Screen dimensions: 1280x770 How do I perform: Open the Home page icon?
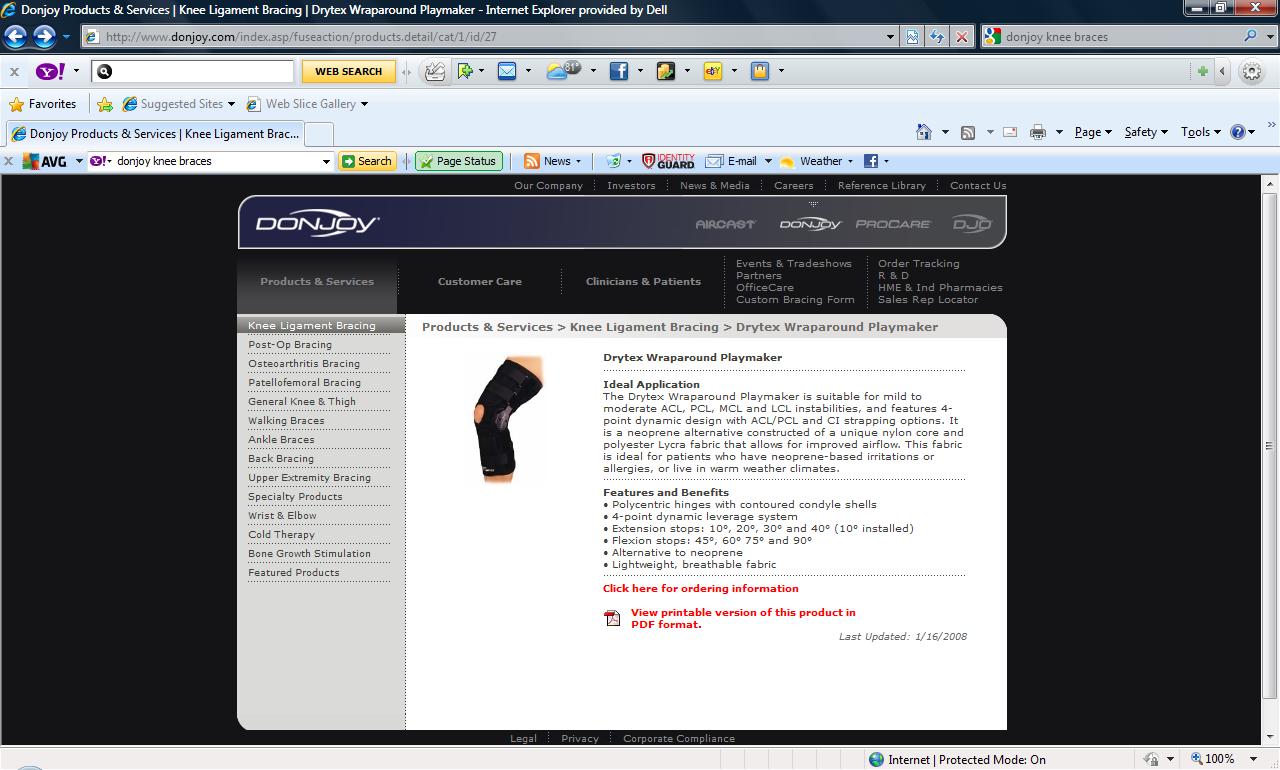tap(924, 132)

==

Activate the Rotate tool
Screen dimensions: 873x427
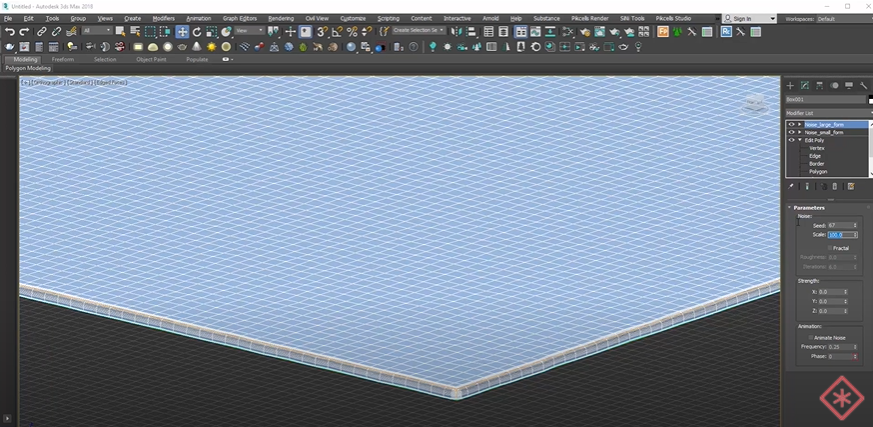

* * *

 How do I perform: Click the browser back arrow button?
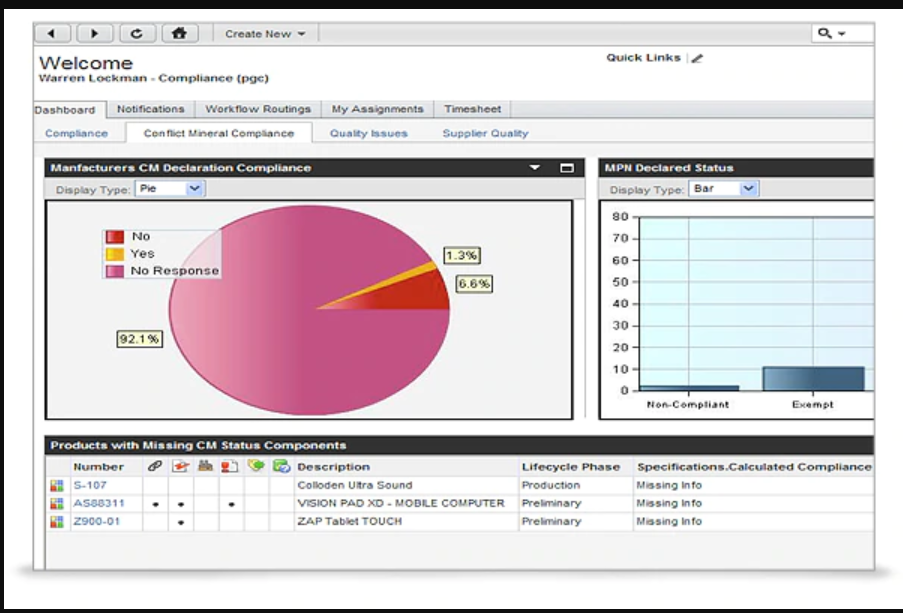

◆ Exercise prompt ◆
Please write out, exactly as they appear above, only the lines in the stretch from the line with "Activate the Rotate tool" through the line with "Screen dimensions: 873x427".

◆ Your response ◆
Activate the Rotate tool
Screen dimensions: 873x427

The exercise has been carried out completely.